“When they increased the school fees, did they use percentage?”
The Lagos State Government, Wednesday, bowed to pressure from students and reviewed downwards the school fees at the Lagos State University by 34 – 60 per cent.
Following a meeting between Babatunde Fashola, the state governor, and representatives of the university’s Students’ Union; the ad-hoc committee set up by the State Executive Council decided to reduce the fees.
“Government agrees that with the subsidised tuition fees and appropriate moderation of the incidental fees, a reduction ranging from 34% to 60% is possible across the different faculties and courses,” the report of the committee stated.
“Government has therefore approved the reductions and, in accordance with the Law setting up the University, forwarded its approval to the University Governing Council for consideration and implementation.
“Pursuant to its statutory mandate, the University Governing Council will issue details of what is now payable by students in each Department and deal with all other management matters of the University. All individuals and groups within the community are advised to relate to the University Council accordingly.
“Notwithstanding the approval of reduced fees for students in the State University, Government will retain and continue with its enhanced scholarship and bursary provisions. The Research Fund sponsored by Government will also be maintained to foster a culture of research and innovation in the University,” it added.
STUDENTS ‘UNHAPPY’ WITH REPORT
The students have, however, said that they were unhappy with the government’s resolutions.
The school fees at the institution ranges from N198,000 to about N300,000.
Nurudeen Yusuf, President of LASU’s Student Union Government, told PREMIUM TIMES that the state government “is playing jokers with us.”
“They should come out and tell us how much we should pay now and not giving us the percentage to calculate. When they increased the school fees, did they use percentage?”
Mr. Yusuf said that the students would hold a press conference on Thursday to state their position on the committee’s resolutions.
Wednesday’s resolutions by the ad-hoc committee followed the students’ letter to the governor dated April 24, 2014, which detailed their complaints on fees payable by new students of the University.
Hundreds of students had stormed Mr.
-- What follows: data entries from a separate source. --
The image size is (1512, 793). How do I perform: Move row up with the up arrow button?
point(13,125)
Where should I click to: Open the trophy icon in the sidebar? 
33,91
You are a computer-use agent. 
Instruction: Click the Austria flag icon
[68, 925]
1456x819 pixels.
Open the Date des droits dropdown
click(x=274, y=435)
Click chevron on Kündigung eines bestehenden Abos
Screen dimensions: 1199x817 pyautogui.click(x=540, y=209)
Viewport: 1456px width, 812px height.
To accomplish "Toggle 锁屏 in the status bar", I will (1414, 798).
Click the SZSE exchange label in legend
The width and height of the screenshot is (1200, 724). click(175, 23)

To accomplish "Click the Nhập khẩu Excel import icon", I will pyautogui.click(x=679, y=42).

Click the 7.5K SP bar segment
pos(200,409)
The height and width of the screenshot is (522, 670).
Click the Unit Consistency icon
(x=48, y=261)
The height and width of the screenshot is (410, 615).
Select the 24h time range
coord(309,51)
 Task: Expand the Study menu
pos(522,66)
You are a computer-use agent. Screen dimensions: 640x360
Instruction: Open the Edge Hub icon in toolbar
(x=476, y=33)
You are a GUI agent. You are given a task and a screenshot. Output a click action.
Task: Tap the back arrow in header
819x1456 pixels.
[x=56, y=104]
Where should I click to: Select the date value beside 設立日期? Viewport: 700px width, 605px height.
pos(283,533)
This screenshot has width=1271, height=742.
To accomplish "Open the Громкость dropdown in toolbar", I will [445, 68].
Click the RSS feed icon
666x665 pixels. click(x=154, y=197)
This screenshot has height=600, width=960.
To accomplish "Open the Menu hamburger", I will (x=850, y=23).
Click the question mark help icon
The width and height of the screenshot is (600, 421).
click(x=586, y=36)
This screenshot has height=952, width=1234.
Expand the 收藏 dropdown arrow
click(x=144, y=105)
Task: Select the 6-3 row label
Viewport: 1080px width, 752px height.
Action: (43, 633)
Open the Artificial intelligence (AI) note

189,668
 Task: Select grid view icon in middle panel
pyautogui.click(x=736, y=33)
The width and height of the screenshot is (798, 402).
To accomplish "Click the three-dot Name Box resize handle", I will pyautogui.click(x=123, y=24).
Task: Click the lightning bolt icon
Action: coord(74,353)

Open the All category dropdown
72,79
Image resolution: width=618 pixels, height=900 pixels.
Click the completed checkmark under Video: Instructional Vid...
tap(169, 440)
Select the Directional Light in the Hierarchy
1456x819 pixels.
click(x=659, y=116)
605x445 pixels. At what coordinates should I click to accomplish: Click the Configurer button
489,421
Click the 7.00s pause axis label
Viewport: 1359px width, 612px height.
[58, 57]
Fashola’s office last Thursday in protest of the hike in their school fees.
On Tuesday, last week, following the students’ protests along the Lagos-Abeokuta expressway, armed police officers allegedly fired ‘lived bullets’ at them and arrested eight of the students.
On Tuesday, armed police officers chased and shot tear gas canisters at the students who were returning to the governor’s office for another round of protests.
PREMIUM TIMES learnt that the arrested students, who had been arraigned before an Ikeja Magistrate Court for breach of public peace, were freed on Wednesday.
In their resolution, the ad-hoc committee noted that while the government recognizes the right of individuals and groups to associate freely and protest, that these rights do not suspend the criminal laws.
“Neither can they justify actions that show disrespect for or trample upon the freedom and rights of other members of the society,” the committee stated.
“Deriving from the foregoing, damage to property, blockage of highways or other acts of public nuisance are punishable offences under the Criminal Law of Lagos State and cannot be justified or excused under the guise of public protests, otherwise society itself will be at risk of perpetual disturbance by sundry interest groups.
“Indeed, one of the primary responsibilities of Government is the maintenance of law and order and, in the public interest, Lagos State Government remains fully committed to this objective,” it added.
The committee also noted that while LASU’s budget for recurrent and capital expenditure for 2014 was about N10 billion, fees from the students amounted to only 10 per cent of the amount.
The state government subsidizes the remaining 90 percent by the provision of scholarships, bursaries and research grants.
“Despite the foregoing, the Ad Hoc Committee has recommended and Government has accepted that the fees and charges payable by students for incidental services and materials are amenable to a downward review for two main reasons:
(i) some of the fee components have been applied to students across all levels when in fact they can be justifiably limited to students at a particular level only;
(ii) some of the charges included can still be reduced on compassionate grounds,” the committee added.